Lay out the entries below as a Markdown table with the columns Row and Entry line. Give each line its own numbered row and leave out blank lines.

**Exercise data**
--- Start ---
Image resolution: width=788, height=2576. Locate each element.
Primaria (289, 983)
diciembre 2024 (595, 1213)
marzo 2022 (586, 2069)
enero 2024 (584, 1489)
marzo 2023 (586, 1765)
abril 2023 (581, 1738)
--- End ---
**Correct answer**
| Row | Entry line |
|---|---|
| 1 | Image resolution: width=788, height=2576. Locate each element. |
| 2 | Primaria (289, 983) |
| 3 | diciembre 2024 (595, 1213) |
| 4 | marzo 2022 (586, 2069) |
| 5 | enero 2024 (584, 1489) |
| 6 | marzo 2023 (586, 1765) |
| 7 | abril 2023 (581, 1738) |